[Excerpt start]

Once again, the real lynchpin of the book is the character of Caleb himself, reeling from the events of the previous book, and the emotional and professional loss it has wreaked on his life. Opening with a brief encounter with an unknown woman which results  in her death, Caleb realises that this encounter has been engineered to ensnare him in an investigation which proves challenging, dangerous, and perhaps more importantly draws him right back into the community of Resurrection Bay from his city life. Caleb’s character works well on several levels, due to the authenticity that Viskic brings to him and his voice. In my previous review, I dwelt on the nature of his deafness, and how Viskic paints such a true picture of the everyday difficulties and stress that his condition brings to his life. I’ve since read two books that have hearing impaired characters at the forefront, and still believe that Viskic has provided the truest representation of this particular character trait.

Another thing I love about his character is his sensitivity and innate morality, and the way that he switches between his emotional states. Here is a man that recognises his own weaknesses, and by extension the weaknesses of others, and carries with him a real sense of emotional intelligence, despite the constraints that his aural impairment places on him on reading others through words and gestures. He is also extremely self-deprecating, and has a sharp wit too. Although he is a perfectly competent and determined investigator, clear in his motivations to ferret out the truth, I like the way that Viskic adds this level of personal emotional weakness and confusion when it comes to dealing with those closest to him, most notably his estranged wife Kat, his fearsome mother-in-law, Maria, and his disgraced former partner, Frankie. Viskic’s portrayal of these three extremely strong women is also a significant point of interest in the book, not only for Caleb’s interactions with them, but also the characterisation of their contrasting natures and personal demons.

The premise of the investigation of the young woman’s death from the outset, leads Caleb into a whole heap of trouble, fuelled by the extreme racial tension in his hometown of Resurrection Bay. The varying reactions and attitude to the Koori people, an indigenous community in the town, is simmering to boiling point, and Caleb’s case leads him straight into the eye of the storm. Racial division is an all too widespread and vile aspect of life, I found this depiction particularly emotive, and was very affected by the sheer ignorance and hatred that certain individuals exhibit in the course of the story, and the violence that this gives rise too on the weaker members of the community. As emotive as this issue is, however, Viskic keeps her own authorial intervention firmly in check, achieving a balanced and objective view of the community tensions throughout, leading to an utterly compelling and thought provoking read. Once again, after my praise for Resurrection Bay, can highly recommend And Fire Came Down, and would urge you to discover this series for yourselves. Roll on book three Darkness For Light.

[Excerpt end]

Short problem 1> Copy out the rows from the start through the line that contains "point(265,175)", including both ends, and leave the pictures out.

[Record excerpts start]

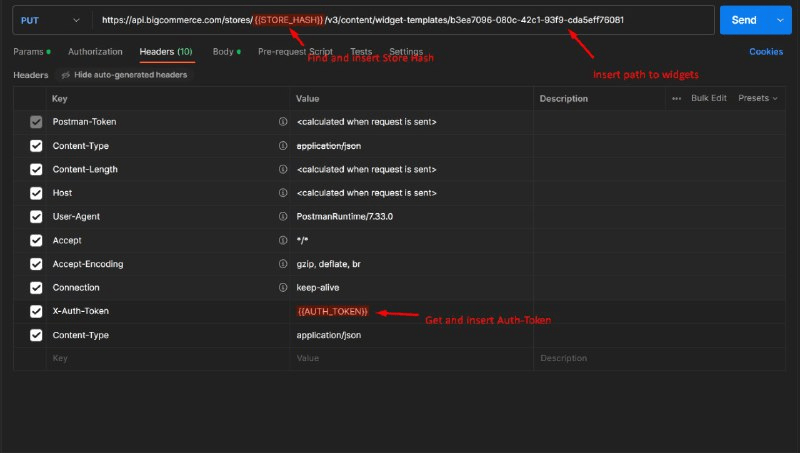The width and height of the screenshot is (800, 453).
Task: Toggle the Accept header checkbox
Action: (36, 241)
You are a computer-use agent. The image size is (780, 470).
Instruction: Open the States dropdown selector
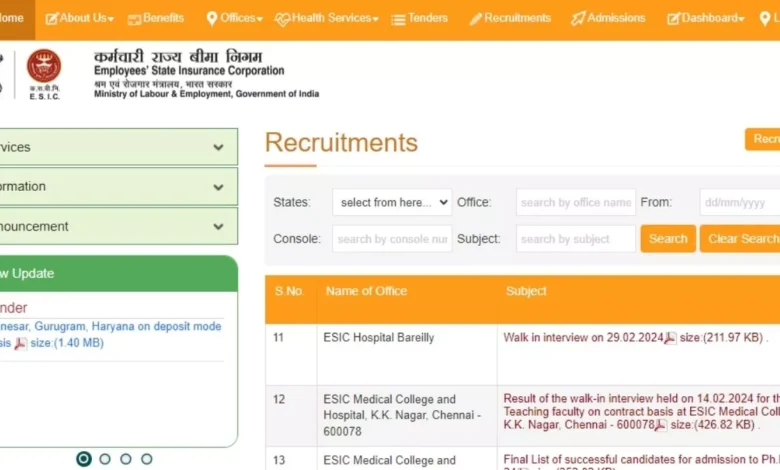pyautogui.click(x=392, y=202)
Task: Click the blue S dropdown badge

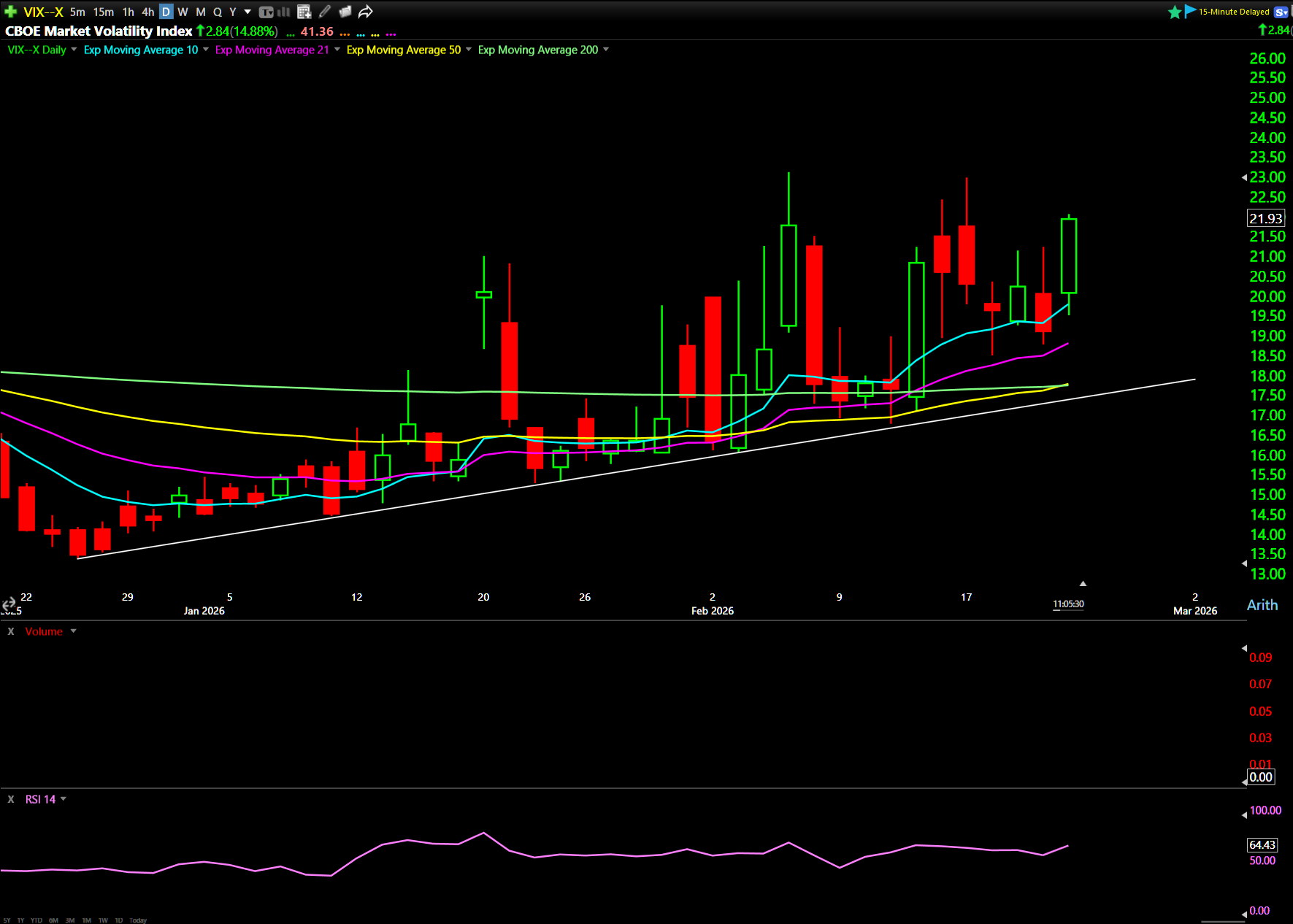Action: [1281, 12]
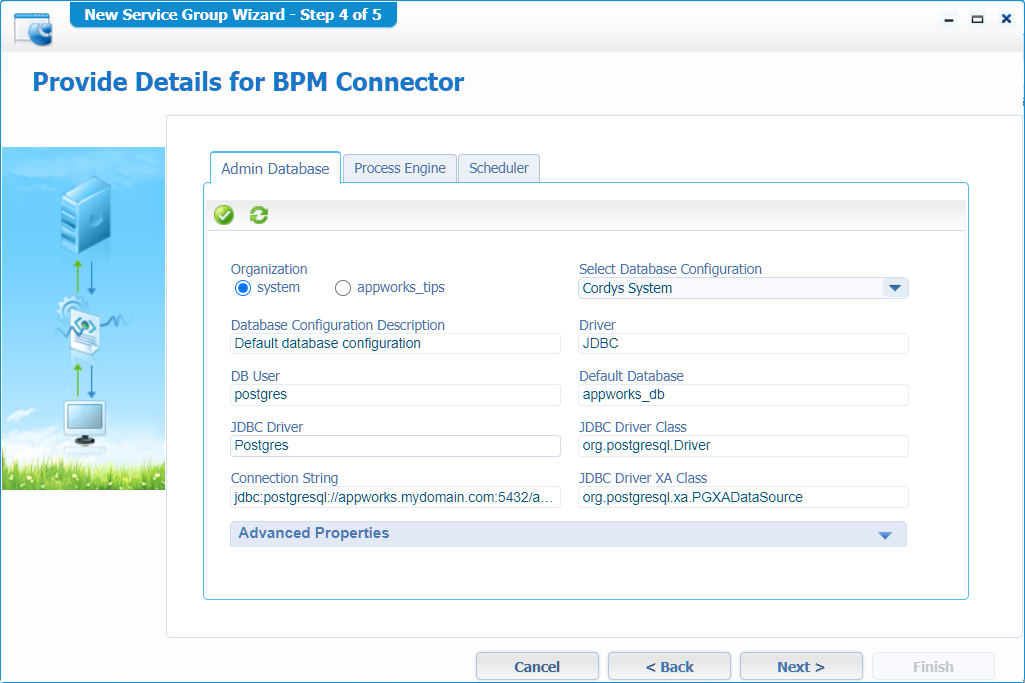Click the JDBC Driver XA Class field
The width and height of the screenshot is (1025, 683).
tap(742, 497)
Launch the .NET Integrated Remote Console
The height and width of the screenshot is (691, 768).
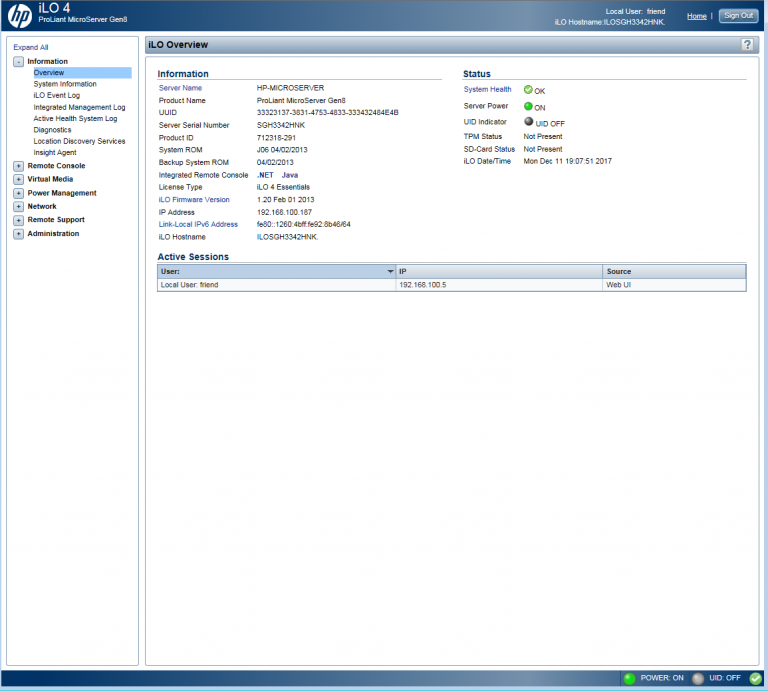point(265,175)
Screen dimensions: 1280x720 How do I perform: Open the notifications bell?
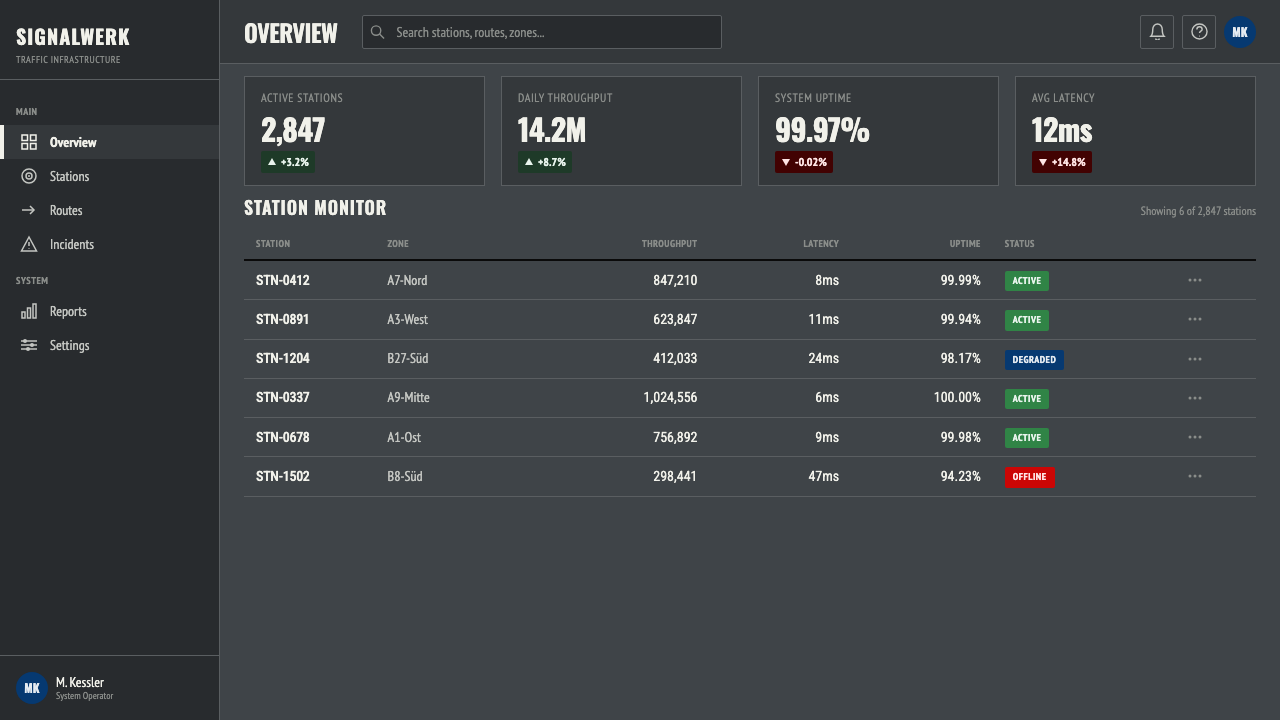tap(1157, 32)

[Record excerpts end]

Short problem 2> Summarize the book review in two sentences.

Exercise result 1>
The width and height of the screenshot is (800, 453).
Task: Toggle the Accept header checkbox
Action: (36, 241)
You are a computer-use agent. The image size is (780, 470).
Instruction: Open the States dropdown selector
pyautogui.click(x=392, y=202)
Task: Click the blue S dropdown badge

Action: [1281, 12]
Click the JDBC Driver XA Class field
The width and height of the screenshot is (1025, 683).
tap(742, 497)
Launch the .NET Integrated Remote Console
The height and width of the screenshot is (691, 768).
point(265,175)

Exercise result 2> The review calls Caleb the lynchpin of the book and credits Viskic with an authentic portrayal of his deafness, his sensitivity and wit, and his emotional confusion with Kat, Maria, and Frankie. His investigation into a young woman's death draws him back to Resurrection Bay and into racial tension over the Koori community, which Viskic depicts in a balanced way, and the reviewer highly recommends And Fire Came Down.